My learning is that everyone who has been treated unjustly, unfairly by Life, or by someone, will initially want to dwell in the following two realms:

  • How dare ____________  do this to me? Fill in the blank with he, she, person’s name, company name, team name, Life, country name__whatever suits the context.
  • I will avenge this come what may!

Thinking within these realms is normal. So, relax if you have thought this way! But also know that both these realms thrive in the dark epicenter of your ego. If you are feeling hurt, feeling vengeful, about anyone or anything, it is because of your ego. The ego controls all negativity in you. The antidote for ego is awareness. When you are aware that the nature of Life is inscrutable__that anything can happen, including injustice, to you, you will be unmoved. When you realize that people act unjustly, causing untold suffering and misery to those around them, because they themselves are suffering, you will respond with empathy than react with anger.
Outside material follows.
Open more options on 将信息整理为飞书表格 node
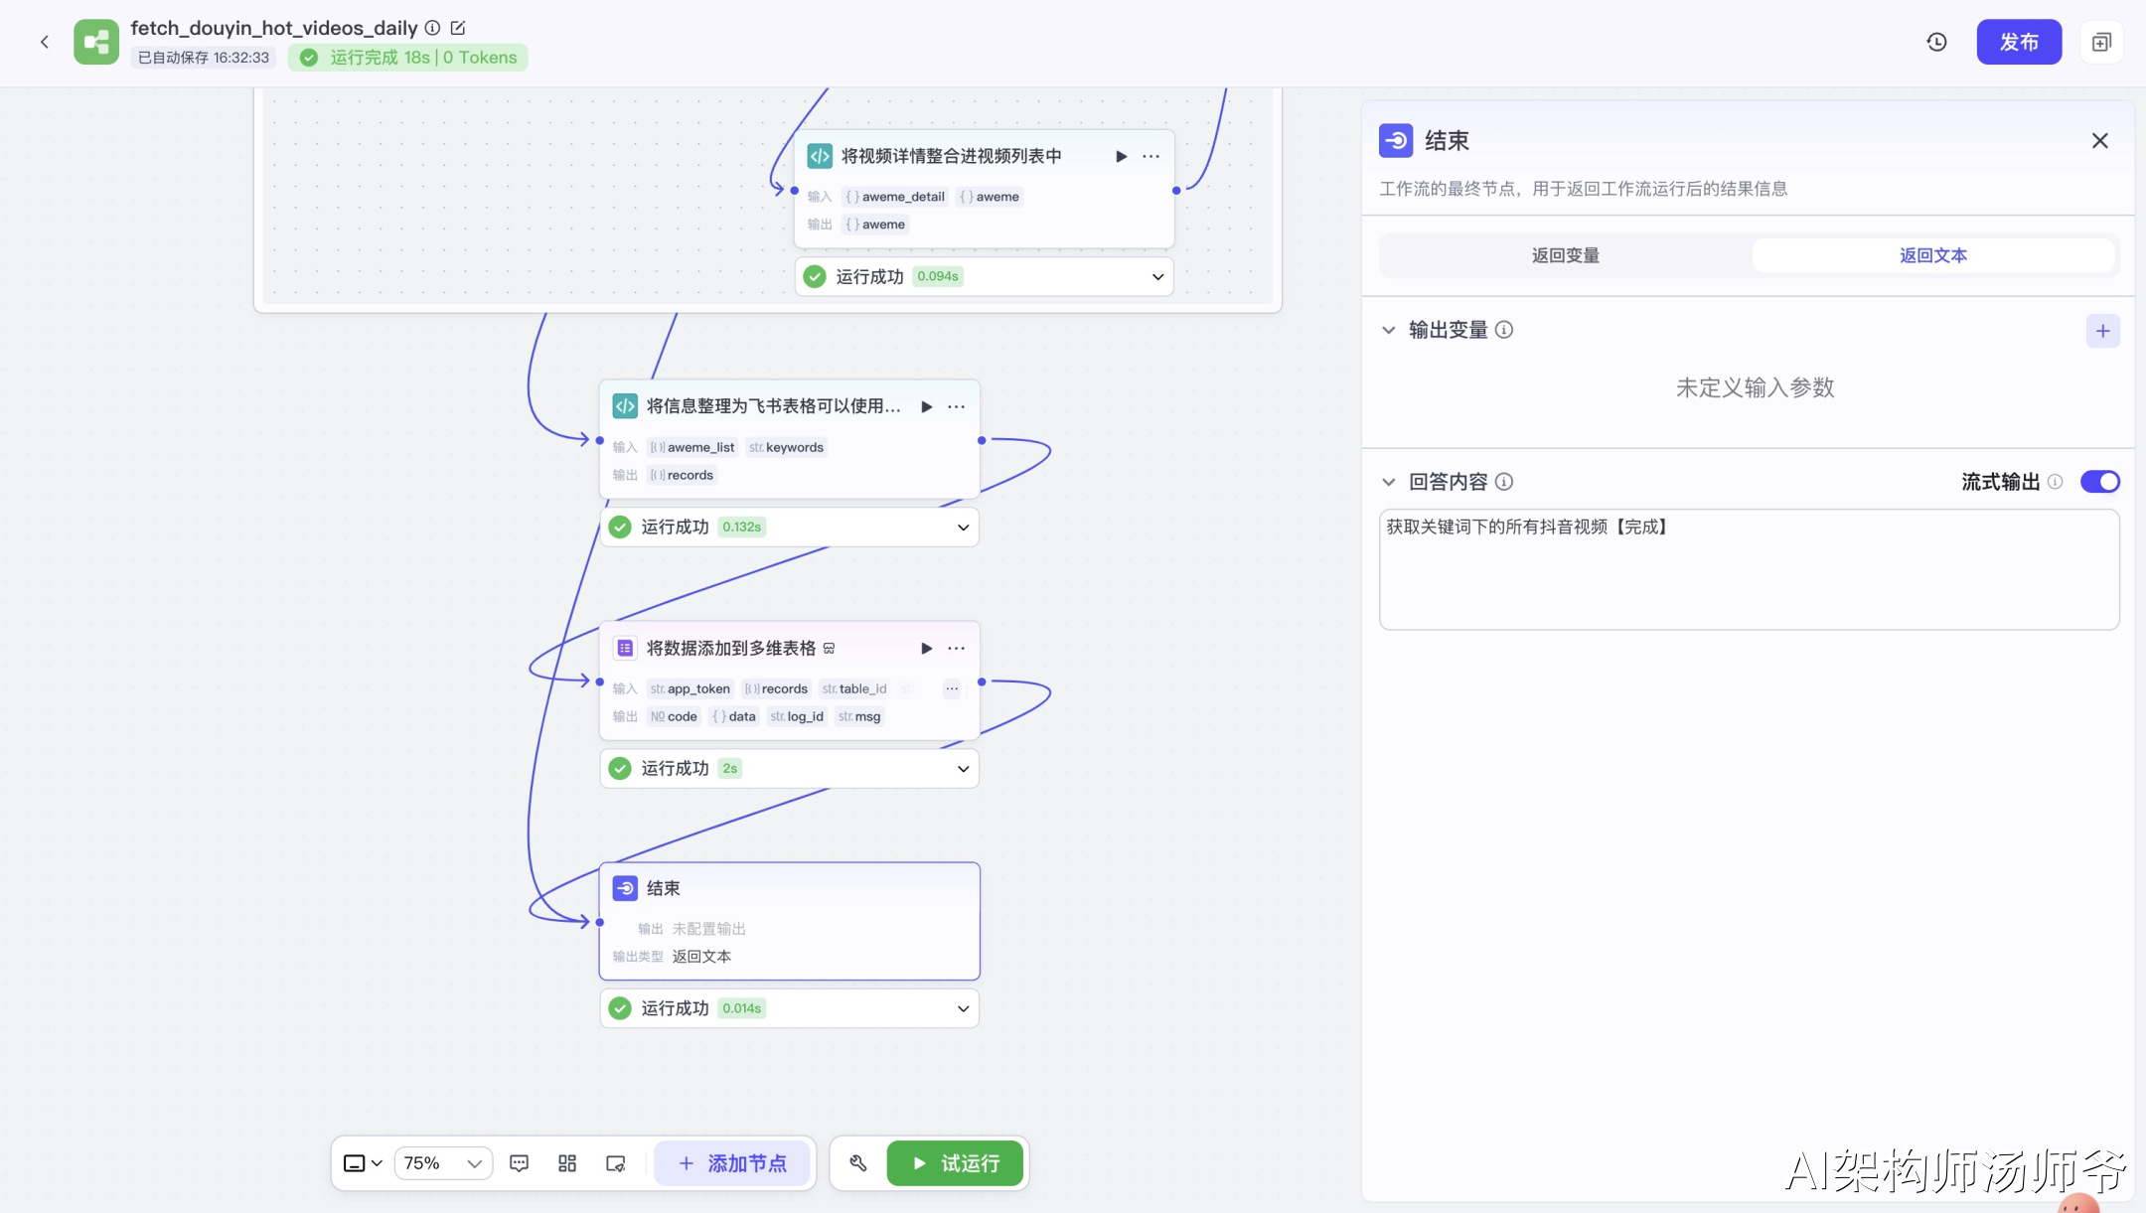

Look around. There’s so much injustice that’s happening to you or to people around you! Even before the memories of the gory end Nirbhaya met with have died down, the Suryanelli rape case (of 1996) has come back into focus. If you read the facts of the case, your heart will ache with compassion and grieve with helplessness. If you understand truly how the ‘collective conscience of the Indian people’ led to the questionable trial and redoubtable hanging of Afzal Guru, you will feel your blood boil.

So, in a way, I don’t think either the world or Life is going to get any more just or fair. Every such episode can unleash in you a torrent of anger, anguish, suffering and misery! There’s no way you__or I__can escape being touched by the ripples of everyday Life. But you can, with awareness, refuse to be moved by them. Seeking vengeance always delivers more suffering than there already is. Awareness, on the other hand, delivers forgiveness. Understand the true implication of practicing forgiveness. Forgiveness is for you to feel free, liberated, because it is important you get away from what is causing you the suffering! It is only when you think forgiving someone is letting them go scot-free, that you hesitate, you cling on. Instead, focus on your freedom. Your liberation. Only then can you detach from what or who is causing the injustice and instead focus on the act of injustice itself. When you are free, detached, you are unmoved by the happening. It has touched you and left you unmoved. Like the way a wave touches the shore and recedes. You are then (like the shore) a mere witness, an observer, of your own Life, of people, of events (like the waves) in your Life. You will then be, and in, bliss.

This does not mean you should not act. If Gandhi had not acted on the injustice that was meted out to Indians, we would not have become free as a nation. Action, however, need not necessarily, in this context, connote revenge, violence and acrimony. Gandhi acted with monomaniacal focus, with ‘ahimsa’ (where he championed the absence of violent thought in the first place) as his main theme. Forgiving, forgetting if you can, acting, and not avenging, really means this: keeping the focus, replacing all violent thought with concerted action to change a current reality__that you find hard to accept__into a future state which you believe is the best for all concerned.

This is what my friend did. You too can try this in any situation you are faced with in your Life. Changing your approach to injustice, changes how you feel within yourself. How you feel within has a huge impact on what you will do to make things better. This is what intelligent living is all about __ making your Life better by living it better!